-- Begin --

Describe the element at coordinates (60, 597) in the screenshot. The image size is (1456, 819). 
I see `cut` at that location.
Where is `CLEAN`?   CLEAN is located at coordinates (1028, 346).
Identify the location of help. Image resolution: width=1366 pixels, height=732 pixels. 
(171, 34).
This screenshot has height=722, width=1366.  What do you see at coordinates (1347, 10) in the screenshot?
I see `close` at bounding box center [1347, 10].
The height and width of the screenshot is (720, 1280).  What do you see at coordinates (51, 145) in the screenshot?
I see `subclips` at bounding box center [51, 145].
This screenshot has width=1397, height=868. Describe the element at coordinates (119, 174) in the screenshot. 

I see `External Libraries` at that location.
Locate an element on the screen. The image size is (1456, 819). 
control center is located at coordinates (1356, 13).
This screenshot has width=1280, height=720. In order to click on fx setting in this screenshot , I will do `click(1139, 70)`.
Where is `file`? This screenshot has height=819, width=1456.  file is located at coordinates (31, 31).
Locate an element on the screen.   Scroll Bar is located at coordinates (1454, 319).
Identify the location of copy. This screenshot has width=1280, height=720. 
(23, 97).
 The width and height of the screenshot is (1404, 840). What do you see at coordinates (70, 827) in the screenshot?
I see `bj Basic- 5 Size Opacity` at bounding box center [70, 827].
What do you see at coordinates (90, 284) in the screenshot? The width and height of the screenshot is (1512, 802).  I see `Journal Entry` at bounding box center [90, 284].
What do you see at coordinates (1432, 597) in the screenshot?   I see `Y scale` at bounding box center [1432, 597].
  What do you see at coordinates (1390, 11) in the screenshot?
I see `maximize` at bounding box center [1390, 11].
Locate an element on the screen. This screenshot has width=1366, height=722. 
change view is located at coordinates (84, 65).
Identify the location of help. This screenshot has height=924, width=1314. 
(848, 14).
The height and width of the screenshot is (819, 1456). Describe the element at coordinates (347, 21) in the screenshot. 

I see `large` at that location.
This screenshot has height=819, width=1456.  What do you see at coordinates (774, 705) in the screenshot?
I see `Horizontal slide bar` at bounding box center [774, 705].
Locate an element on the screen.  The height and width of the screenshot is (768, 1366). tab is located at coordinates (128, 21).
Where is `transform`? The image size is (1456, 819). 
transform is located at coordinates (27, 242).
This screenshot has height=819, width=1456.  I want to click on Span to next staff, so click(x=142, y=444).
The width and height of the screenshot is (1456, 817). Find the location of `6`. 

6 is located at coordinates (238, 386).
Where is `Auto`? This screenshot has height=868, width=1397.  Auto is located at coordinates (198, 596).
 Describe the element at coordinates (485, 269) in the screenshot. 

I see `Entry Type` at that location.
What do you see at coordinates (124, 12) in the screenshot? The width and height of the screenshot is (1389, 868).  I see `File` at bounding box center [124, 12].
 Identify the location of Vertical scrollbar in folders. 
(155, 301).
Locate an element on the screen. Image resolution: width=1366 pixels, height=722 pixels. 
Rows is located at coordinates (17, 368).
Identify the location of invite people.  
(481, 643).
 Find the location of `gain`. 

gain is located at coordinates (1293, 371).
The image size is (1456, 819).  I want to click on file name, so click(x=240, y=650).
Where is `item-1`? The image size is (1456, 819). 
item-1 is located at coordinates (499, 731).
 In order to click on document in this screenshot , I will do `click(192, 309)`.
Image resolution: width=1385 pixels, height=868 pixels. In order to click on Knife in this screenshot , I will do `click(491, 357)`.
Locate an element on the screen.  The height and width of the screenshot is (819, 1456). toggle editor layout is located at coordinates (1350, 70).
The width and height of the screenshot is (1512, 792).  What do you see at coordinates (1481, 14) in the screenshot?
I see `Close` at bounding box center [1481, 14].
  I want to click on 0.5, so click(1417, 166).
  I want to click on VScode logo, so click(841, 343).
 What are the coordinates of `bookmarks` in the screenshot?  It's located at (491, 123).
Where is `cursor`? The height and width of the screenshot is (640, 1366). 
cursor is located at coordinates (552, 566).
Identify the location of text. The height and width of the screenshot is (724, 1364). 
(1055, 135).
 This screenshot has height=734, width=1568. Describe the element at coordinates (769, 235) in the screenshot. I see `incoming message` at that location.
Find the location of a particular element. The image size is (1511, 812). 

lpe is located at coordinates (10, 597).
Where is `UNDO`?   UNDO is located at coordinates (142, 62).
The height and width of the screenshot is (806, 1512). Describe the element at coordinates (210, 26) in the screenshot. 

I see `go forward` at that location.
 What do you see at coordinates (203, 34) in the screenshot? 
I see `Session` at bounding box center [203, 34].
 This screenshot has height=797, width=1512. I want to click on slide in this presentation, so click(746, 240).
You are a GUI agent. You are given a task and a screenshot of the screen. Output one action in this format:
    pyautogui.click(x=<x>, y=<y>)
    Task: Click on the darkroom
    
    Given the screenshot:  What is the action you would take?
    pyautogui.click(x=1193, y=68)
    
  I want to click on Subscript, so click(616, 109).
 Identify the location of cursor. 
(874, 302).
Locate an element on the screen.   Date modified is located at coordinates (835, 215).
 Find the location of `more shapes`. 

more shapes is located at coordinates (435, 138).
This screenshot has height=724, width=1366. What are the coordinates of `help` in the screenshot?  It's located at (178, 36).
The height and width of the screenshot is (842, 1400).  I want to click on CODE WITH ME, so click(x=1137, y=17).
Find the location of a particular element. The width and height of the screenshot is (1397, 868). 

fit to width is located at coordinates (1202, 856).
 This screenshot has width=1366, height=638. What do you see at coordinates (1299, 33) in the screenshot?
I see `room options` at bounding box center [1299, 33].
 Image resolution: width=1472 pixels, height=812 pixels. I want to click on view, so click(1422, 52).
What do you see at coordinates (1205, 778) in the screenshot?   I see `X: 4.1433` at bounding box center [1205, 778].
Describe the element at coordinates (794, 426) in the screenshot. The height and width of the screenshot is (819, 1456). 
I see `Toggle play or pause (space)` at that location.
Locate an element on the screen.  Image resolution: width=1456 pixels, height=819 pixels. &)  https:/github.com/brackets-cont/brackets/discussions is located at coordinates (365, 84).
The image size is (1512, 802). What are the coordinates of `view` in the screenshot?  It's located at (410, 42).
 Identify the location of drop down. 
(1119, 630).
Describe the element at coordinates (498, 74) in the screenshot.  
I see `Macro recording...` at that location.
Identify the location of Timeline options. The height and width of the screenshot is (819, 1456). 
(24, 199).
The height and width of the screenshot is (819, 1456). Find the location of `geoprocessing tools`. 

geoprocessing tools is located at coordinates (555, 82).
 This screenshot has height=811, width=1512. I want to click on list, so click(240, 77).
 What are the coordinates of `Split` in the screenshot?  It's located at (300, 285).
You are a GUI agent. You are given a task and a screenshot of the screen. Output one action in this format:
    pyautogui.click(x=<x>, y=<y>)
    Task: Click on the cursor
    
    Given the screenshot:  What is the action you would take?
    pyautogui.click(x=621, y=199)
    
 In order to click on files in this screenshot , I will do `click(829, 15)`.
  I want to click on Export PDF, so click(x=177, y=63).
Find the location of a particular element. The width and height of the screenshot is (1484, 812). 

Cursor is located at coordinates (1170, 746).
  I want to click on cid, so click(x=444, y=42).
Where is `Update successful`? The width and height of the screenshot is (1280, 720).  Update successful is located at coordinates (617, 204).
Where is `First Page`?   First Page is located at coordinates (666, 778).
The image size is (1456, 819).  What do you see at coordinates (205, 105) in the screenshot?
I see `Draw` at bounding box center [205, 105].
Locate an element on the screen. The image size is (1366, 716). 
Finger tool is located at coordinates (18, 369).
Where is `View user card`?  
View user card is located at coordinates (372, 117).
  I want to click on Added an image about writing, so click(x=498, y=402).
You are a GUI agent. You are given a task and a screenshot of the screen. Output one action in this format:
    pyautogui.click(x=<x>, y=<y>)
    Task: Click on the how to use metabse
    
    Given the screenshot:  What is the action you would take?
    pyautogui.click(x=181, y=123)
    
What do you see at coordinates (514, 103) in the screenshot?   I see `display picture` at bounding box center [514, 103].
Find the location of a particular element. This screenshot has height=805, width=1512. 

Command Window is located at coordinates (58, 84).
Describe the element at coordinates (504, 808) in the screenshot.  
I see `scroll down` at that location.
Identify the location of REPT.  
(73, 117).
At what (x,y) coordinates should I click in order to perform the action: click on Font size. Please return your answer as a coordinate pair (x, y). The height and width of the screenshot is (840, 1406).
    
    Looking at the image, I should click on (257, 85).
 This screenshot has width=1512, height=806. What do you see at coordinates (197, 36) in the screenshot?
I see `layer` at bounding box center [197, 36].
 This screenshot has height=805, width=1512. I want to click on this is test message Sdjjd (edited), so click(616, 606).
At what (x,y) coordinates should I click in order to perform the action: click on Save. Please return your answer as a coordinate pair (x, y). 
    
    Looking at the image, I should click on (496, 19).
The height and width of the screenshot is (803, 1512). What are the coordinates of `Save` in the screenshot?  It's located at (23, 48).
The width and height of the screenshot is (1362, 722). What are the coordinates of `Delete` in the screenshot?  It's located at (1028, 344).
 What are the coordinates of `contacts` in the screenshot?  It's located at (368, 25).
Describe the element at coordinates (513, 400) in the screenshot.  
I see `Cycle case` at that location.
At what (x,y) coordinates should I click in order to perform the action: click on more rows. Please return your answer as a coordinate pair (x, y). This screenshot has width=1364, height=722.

-- End --

YOUR OBJECTIVE
Put the lines from the one containing "Identify the location of Vertical" through the one containing "at (491, 123)." into a numbered list, leaving out any blank lines.

COMPLETED TASK
1.  Identify the location of Vertical scrollbar in folders. 
2. (155, 301).
3. Locate an element on the screen. Image resolution: width=1366 pixels, height=722 pixels. 
4. Rows is located at coordinates (17, 368).
5. Identify the location of invite people.  
6. (481, 643).
7.  Find the location of `gain`. 
8. gain is located at coordinates (1293, 371).
9. The image size is (1456, 819).  I want to click on file name, so click(x=240, y=650).
10. Where is `item-1`? The image size is (1456, 819). 
11. item-1 is located at coordinates (499, 731).
12.  In order to click on document in this screenshot , I will do `click(192, 309)`.
13. Image resolution: width=1385 pixels, height=868 pixels. In order to click on Knife in this screenshot , I will do `click(491, 357)`.
14. Locate an element on the screen.  The height and width of the screenshot is (819, 1456). toggle editor layout is located at coordinates (1350, 70).
15. The width and height of the screenshot is (1512, 792).  What do you see at coordinates (1481, 14) in the screenshot?
16. I see `Close` at bounding box center [1481, 14].
17.   I want to click on 0.5, so click(1417, 166).
18.   I want to click on VScode logo, so click(841, 343).
19.  What are the coordinates of `bookmarks` in the screenshot?  It's located at (491, 123).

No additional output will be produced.